Pero Manzi, que ponía el cuerpo en la militancia y abogaba por lo popular, amasó su lirismo urbano amparado en una melancolía calma y soñadora. “Barrio de tango, luna y misterio,/ calles lejanas, ¡cómo estarán!/ Viejos amigos que hoy ni recuerdo,/ ¡qué se habrán hecho, dónde estarán!/ Barrio de tango, qué fue de aquella,/ Juana, la rubia, que tanto amé./ ¡Sabrá que sufro, pensando en ella,/ desde la tarde que la dejé!” Nostalgia de las cosas que han pasado, dice en “Sur”, uno de sus tangos emblemáticos. Y es así: el diapasón de la amargura marcando el ritmo de lo que “la vida se llevó”.

EL ÚLTIMO ORGANITO

Nadie mejor que los poetas para describir el son del organillero, una figura ambulante y excéntrica que había llegado desde Europa a fines del siglo XXI. Instalado en la vereda, montaba su espectáculo modesto y persistente, tristón y desolado. Con una manivela y a veces un monito, dejó esta postal inolvidable en la memoria de algunas esquinas de barrio. “Has vuelto, organillo –escribe Carriego–. En la acera/ hay risas. Has vuelto llorón y cansado/ como antes./ El ciego te espera/ las más de las noches sentado/ a la puerta. Calla y escucha. Borrosas/ memorias de cosas lejanas/ evoca en silencio, de cosas/ de cuando sus ojos tenían mañanas,/ de cuando era joven… la novia… ¡quién sabe!/ Alegrías, penas,/ vividas en horas distantes. ¡Qué suave/ se le pone el rostro cada vez que suenas/ algún aire antiguo! ¡Recuerda y suspira!”
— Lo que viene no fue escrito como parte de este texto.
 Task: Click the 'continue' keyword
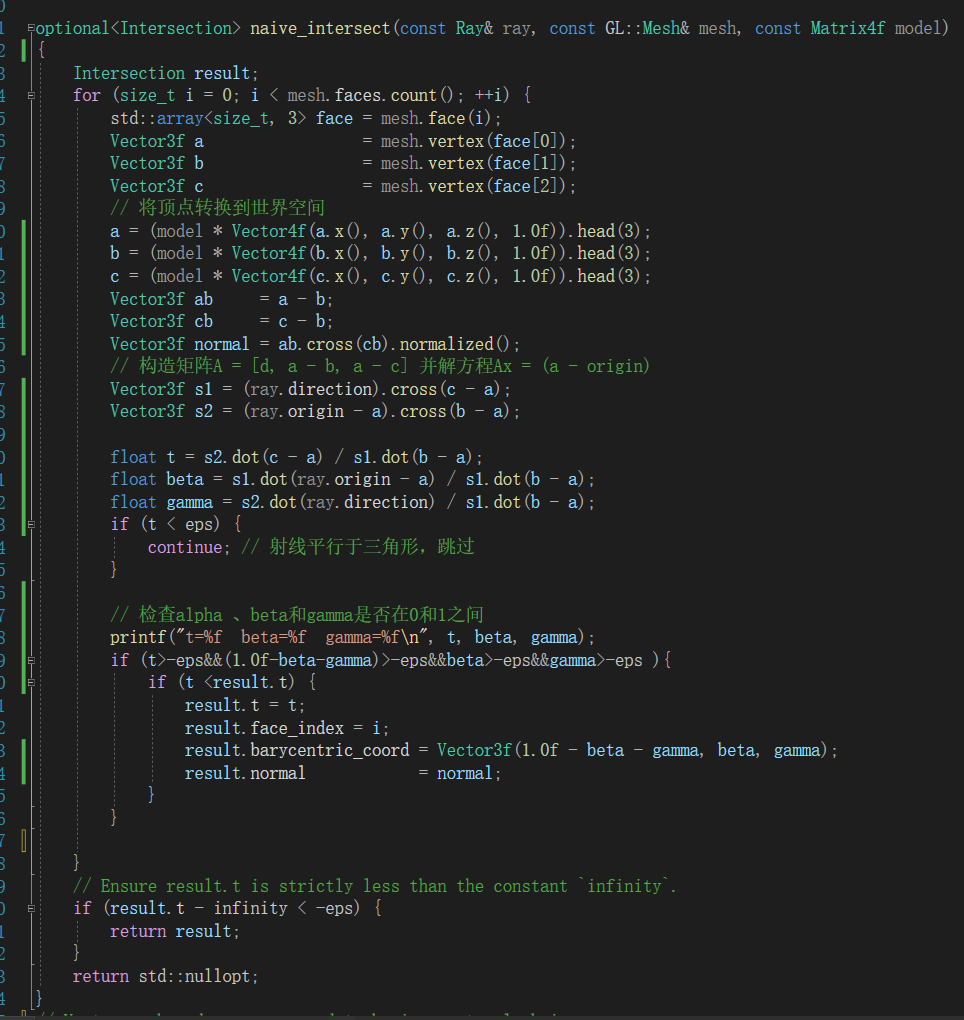(184, 547)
Más de tres décadas después, Homero Manzi, a modo de diálogo y homenaje, respondía al autor que les dio voz a los suburbios, con uno de sus más hermosos tangos: “El último organito irá de puerta en puerta/ hasta encontrar la casa de la vecina muerta,/ de la vecina aquella que se cansó de amar;/ y allí molerá tangos para que llore el ciego,/ el ciego inconsolable del verso de Carriego,/ que fuma, fuma y fuma sentado en el umbral”.

Leamos los versos sin su música –intentémoslo aunque sea difícil abstraerse– y notaremos la voluntad de la palabra por sobreponerse y merecerse poética.